Aims: Investigate the association between nutritional risk and the incidence of Hospital Related Harms (HRH) in individuals undertaking rehabilitation in a home-based inpatient bed substitution model called Better-at-Home (BAH). To describe the relationship between nutritional risk and HRH in patients enrolled in the rehabilitation and Geriatric Evaluation and Management (GEM) arms of BAH.
Method: Single-centre, retrospective cohort study of adults ≥18 years participating in BAH between January 1 to March 31 2021. Those receiving palliative care, living in residential care and readmitted to BAH within 30 days were excluded. Participants were divided into four subgroups: low nutritional risk within GEM, low nutritional risk within rehabilitation, moderate-high nutritional risk within GEM and moderate-high nutritional risk within rehabilitation using the Malnutrition Universal Screening Tool (MUST). Outcome measures included delirium, pressure-injuries, falls, transfers and readmission within 30 days. P-value of <0.05 was considered significant.

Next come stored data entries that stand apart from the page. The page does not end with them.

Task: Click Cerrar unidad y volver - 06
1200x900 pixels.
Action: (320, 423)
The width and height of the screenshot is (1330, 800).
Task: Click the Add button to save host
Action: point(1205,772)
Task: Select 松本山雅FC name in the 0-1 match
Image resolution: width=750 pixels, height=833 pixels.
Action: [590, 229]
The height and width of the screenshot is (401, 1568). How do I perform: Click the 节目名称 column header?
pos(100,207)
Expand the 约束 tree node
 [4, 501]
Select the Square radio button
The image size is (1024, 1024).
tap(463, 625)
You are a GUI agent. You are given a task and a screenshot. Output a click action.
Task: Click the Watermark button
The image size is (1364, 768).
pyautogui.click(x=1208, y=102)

Results: Of 175 participants, 71 (41.1%) had moderate-high nutritional risk. Patients with moderate-high nutritional risk were more likely, than those with low nutritional risk, to be admitted with delirium (p=0.014) and readmitted to an acute ward (p=0.003) and BAH within 30 days of discharge (p=0.05.) GEM patients, regardless of nutritional risk, were more likely to experience ≥ 1 adverse outcomes compared to rehabilitation patients (p=0.006.)
Conclusions: Moderate-high nutritional risk was associated with HRH in this home-based rehabilitation program; however, factors such as frailty, multi-morbidity and functional impairment likely confound this relationship. Larger prospective studies are required to characterise this relationship in this inpatient bed substitution model of care.